Mr. Popovic said he has notified the RCMP about the problem, as well as provincial securities regulators in Ontario and British Columbia. Authorities are still uncertain as to how the accounts were breached, but said there is no indication that fraudsters had penetrated the security systems at these on-line brokerages.

One theory is that investors unwittingly gave up their passwords through what is known as a "phishing" e-mail, a scheme that has become increasingly pervasive in the investment industry.

Essentially, fraud artists pose as a representative from a bank or brokerage firm and trick customers into divulging private account information.

Other possibilities cited by the IDA were "pirate" websites, which mimic the appearance of a bank's website, or even computer viruses that spy on users by recording their keystrokes.

Some experts have estimated there are as many as 150 million phishing e-mails sent over the Internet each day.
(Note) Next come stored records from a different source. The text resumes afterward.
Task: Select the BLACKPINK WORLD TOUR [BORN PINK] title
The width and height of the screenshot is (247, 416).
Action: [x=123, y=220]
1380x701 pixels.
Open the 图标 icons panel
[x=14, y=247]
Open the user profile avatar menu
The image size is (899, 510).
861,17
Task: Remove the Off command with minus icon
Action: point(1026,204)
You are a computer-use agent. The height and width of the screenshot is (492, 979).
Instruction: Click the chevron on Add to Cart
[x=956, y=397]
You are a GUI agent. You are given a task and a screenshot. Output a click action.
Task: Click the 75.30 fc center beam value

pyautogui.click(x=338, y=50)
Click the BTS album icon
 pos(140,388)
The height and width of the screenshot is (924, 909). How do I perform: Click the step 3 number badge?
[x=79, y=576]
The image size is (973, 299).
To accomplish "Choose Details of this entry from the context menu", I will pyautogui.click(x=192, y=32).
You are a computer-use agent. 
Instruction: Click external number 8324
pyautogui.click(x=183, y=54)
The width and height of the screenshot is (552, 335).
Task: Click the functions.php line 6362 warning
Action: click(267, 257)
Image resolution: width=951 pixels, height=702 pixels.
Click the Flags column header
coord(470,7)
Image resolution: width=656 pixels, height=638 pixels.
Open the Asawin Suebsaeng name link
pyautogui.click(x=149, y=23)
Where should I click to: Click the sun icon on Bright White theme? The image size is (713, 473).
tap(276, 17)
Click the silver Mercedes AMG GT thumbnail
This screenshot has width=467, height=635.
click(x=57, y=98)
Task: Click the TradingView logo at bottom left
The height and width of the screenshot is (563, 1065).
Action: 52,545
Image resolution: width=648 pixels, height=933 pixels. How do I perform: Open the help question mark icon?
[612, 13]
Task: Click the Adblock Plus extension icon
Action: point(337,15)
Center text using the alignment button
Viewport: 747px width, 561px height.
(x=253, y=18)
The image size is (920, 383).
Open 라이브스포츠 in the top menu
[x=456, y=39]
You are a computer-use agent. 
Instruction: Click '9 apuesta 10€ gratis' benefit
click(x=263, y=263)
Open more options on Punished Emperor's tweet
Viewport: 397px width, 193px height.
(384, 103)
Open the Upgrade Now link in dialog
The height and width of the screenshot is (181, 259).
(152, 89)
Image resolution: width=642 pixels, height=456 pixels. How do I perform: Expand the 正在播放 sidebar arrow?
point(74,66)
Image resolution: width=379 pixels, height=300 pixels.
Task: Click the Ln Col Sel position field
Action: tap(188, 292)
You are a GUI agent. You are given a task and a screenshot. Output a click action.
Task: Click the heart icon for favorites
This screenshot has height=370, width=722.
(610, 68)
A study by Visa two years ago, when phishing was still a relatively new phenomenon, suggested as many as 200,000 Canadians may have been victimized by these attacks.

The IDA was notified by U.S. authorities last week that a similar operation was afoot south of the border, and that the perpetrators were breaking into on-line trading accounts to buy the same stocks on the over-the-counter market. One of these unnamed securities is based in Vancouver, according to sources.

The IDA declined to comment on the specific stocks.